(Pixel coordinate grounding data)
┌──
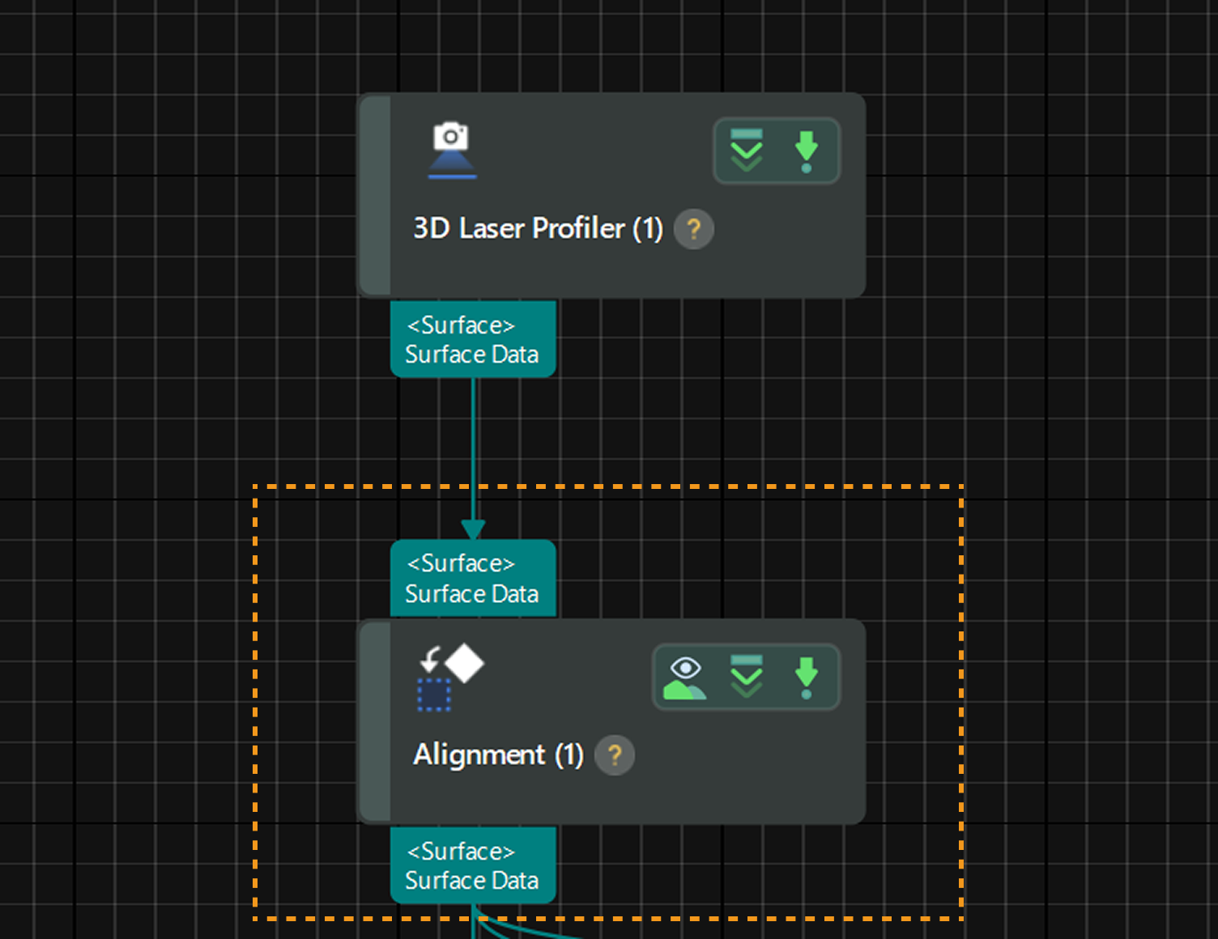The width and height of the screenshot is (1218, 939).
Task: Click the left grip strip of 3D Laser Profiler
Action: (x=375, y=195)
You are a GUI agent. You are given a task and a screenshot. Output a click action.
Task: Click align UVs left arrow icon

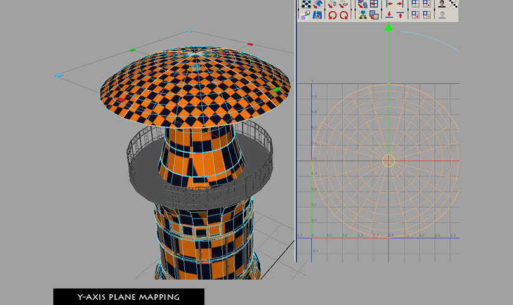tap(390, 4)
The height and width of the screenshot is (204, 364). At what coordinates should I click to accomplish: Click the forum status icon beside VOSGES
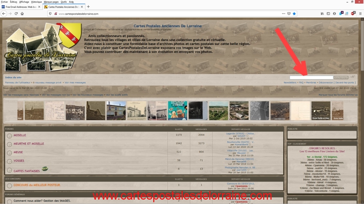point(9,161)
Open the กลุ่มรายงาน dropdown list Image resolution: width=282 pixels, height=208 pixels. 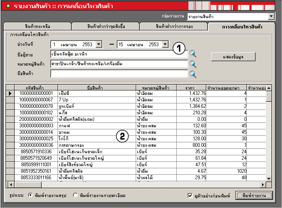[x=271, y=17]
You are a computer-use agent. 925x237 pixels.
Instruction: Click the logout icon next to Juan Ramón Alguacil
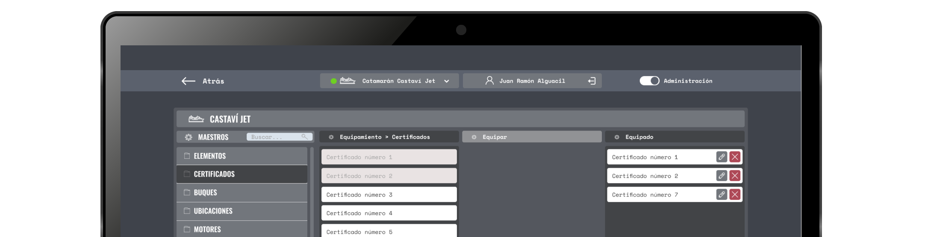[x=592, y=81]
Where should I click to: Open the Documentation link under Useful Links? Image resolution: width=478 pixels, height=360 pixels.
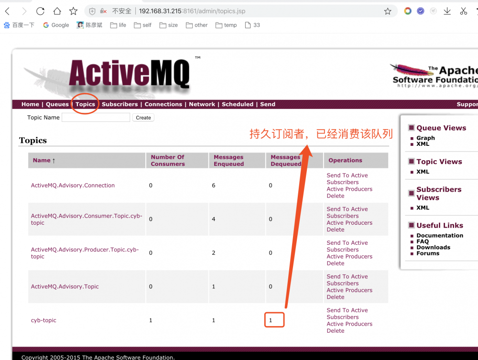(440, 235)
└──
Skipping any pictures, copy the line that holds "You are a computer-use agent. 925x237 pixels." and each line after it through the last line of the records, unchanged, and no other lines.

You are a computer-use agent. 925x237 pixels.
Instruction: Click the logout icon next to Juan Ramón Alguacil
[x=592, y=81]
Where should I click to: Open the Documentation link under Useful Links? Image resolution: width=478 pixels, height=360 pixels.
(440, 235)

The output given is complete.